# Probleme mit dem BC 14.16



## tobby88 (21. Februar 2017)

Hi @SIGMA-Support 

Irgendwie habe ich glaube ich ein Montagsmodell erwischt... Das Aufwecken aus dem Tiefschlaf nach Erhalt klappte nicht. Der Tacho blieb tot. Verdacht: Batterie schon leer. Das Batteriefach ließ sich mit einer Münze aber so schwer öffnen, dass es direkt Abdrück in dem Schlitz gab.

Messung der Batterie bestätigte dann: Batterie hat ca. 0,3V. Ein bisschen wenig für eine 3V-Lithium-Zelle. Mit neuer Batterie konnte man dem Tacho dann auch Leben einhauchen.

→ **GEGEBENE DATEN**
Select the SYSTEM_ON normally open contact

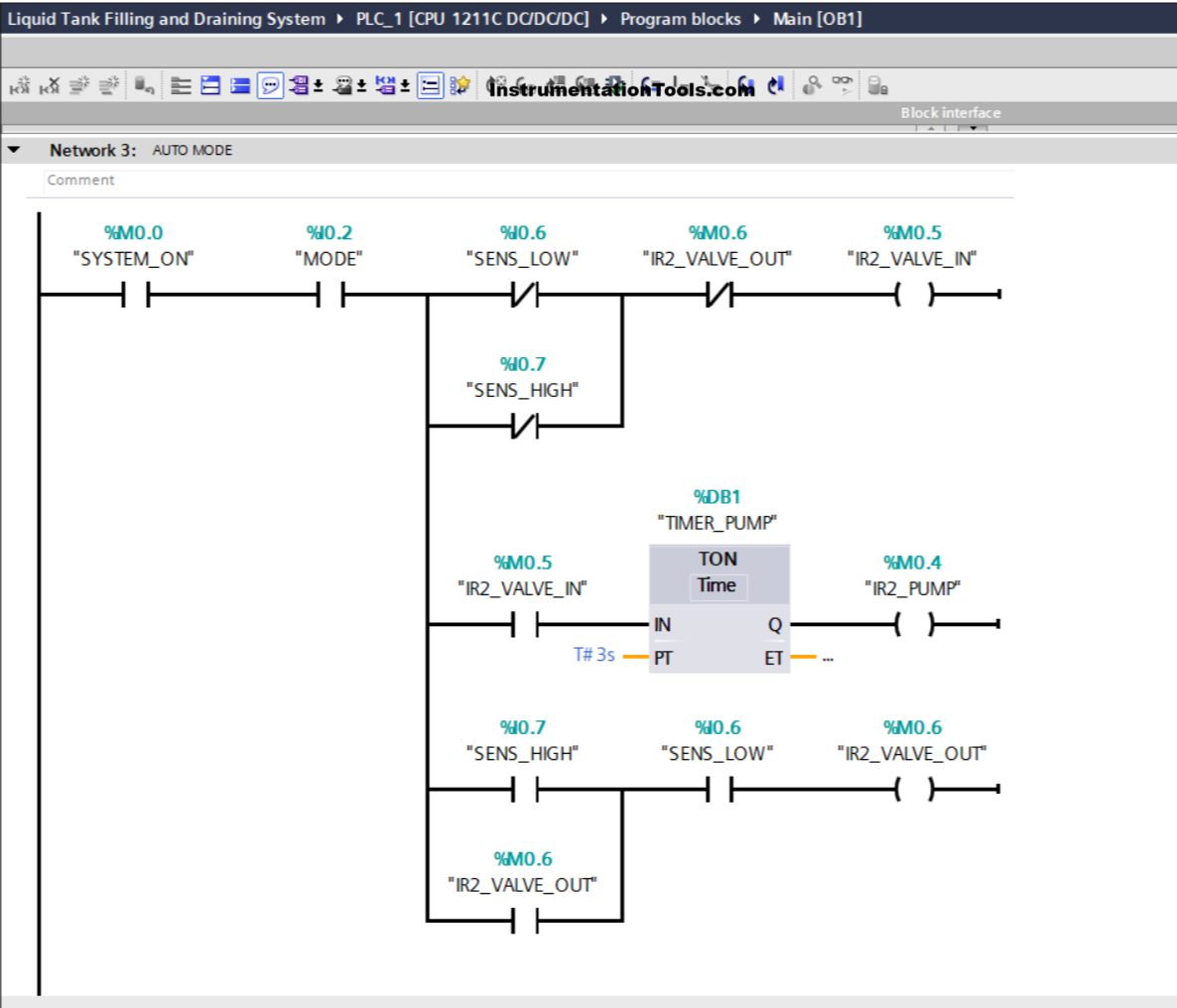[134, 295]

==

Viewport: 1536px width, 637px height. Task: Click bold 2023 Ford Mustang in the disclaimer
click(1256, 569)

→ **AUFGABE**
Wie lautet der Abschnitt des Forenbeitrags zum BC 14.16, der bei „Irgendwie habe ich“ anfängt und nach „dem Schlitz gab.“ aufhört, wenn man darin „Tacho“ in „Fahrradcomputer“ umbenennt? Die Datensätze werden für die Bearbeitung nicht gebraucht.

→ **LÖSUNG**
Irgendwie habe ich glaube ich ein Montagsmodell erwischt... Das Aufwecken aus dem Tiefschlaf nach Erhalt klappte nicht. Der Fahrradcomputer blieb tot. Verdacht: Batterie schon leer. Das Batteriefach ließ sich mit einer Münze aber so schwer öffnen, dass es direkt Abdrück in dem Schlitz gab.